[Saved data entries]
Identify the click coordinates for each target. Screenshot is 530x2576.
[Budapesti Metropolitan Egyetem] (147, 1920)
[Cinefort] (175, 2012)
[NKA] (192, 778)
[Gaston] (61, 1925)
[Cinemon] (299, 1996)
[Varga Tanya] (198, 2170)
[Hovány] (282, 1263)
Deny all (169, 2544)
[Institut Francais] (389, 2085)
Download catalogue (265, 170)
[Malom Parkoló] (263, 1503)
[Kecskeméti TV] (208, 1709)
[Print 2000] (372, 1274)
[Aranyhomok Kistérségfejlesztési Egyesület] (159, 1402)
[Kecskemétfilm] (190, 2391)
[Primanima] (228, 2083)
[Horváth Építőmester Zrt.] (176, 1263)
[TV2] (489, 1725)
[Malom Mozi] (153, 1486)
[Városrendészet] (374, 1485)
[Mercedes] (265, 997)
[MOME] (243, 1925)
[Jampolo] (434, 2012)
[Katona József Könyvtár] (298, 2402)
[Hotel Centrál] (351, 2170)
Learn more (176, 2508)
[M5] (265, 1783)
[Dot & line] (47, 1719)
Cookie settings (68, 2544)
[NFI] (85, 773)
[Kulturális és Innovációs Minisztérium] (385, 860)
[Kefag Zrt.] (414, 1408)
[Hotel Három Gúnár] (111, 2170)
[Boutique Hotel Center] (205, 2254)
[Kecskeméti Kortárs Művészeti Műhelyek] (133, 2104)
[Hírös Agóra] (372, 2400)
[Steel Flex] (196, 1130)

§ EXERCISE: Give back the complete data, each line unchanged.

§ TASK OUTPUT:
Identify the click coordinates for each target. Screenshot is 530x2576.
[Budapesti Metropolitan Egyetem] (147, 1920)
[Cinefort] (175, 2012)
[NKA] (192, 778)
[Gaston] (61, 1925)
[Cinemon] (299, 1996)
[Varga Tanya] (198, 2170)
[Hovány] (282, 1263)
Deny all (169, 2544)
[Institut Francais] (389, 2085)
Download catalogue (265, 170)
[Malom Parkoló] (263, 1503)
[Kecskeméti TV] (208, 1709)
[Print 2000] (372, 1274)
[Aranyhomok Kistérségfejlesztési Egyesület] (159, 1402)
[Kecskemétfilm] (190, 2391)
[Primanima] (228, 2083)
[Horváth Építőmester Zrt.] (176, 1263)
[TV2] (489, 1725)
[Malom Mozi] (153, 1486)
[Városrendészet] (374, 1485)
[Mercedes] (265, 997)
[MOME] (243, 1925)
[Jampolo] (434, 2012)
[Katona József Könyvtár] (298, 2402)
[Hotel Centrál] (351, 2170)
Learn more (176, 2508)
[M5] (265, 1783)
[Dot & line] (47, 1719)
Cookie settings (68, 2544)
[NFI] (85, 773)
[Kulturális és Innovációs Minisztérium] (385, 860)
[Kefag Zrt.] (414, 1408)
[Hotel Három Gúnár] (111, 2170)
[Boutique Hotel Center] (205, 2254)
[Kecskeméti Kortárs Művészeti Műhelyek] (133, 2104)
[Hírös Agóra] (372, 2400)
[Steel Flex] (196, 1130)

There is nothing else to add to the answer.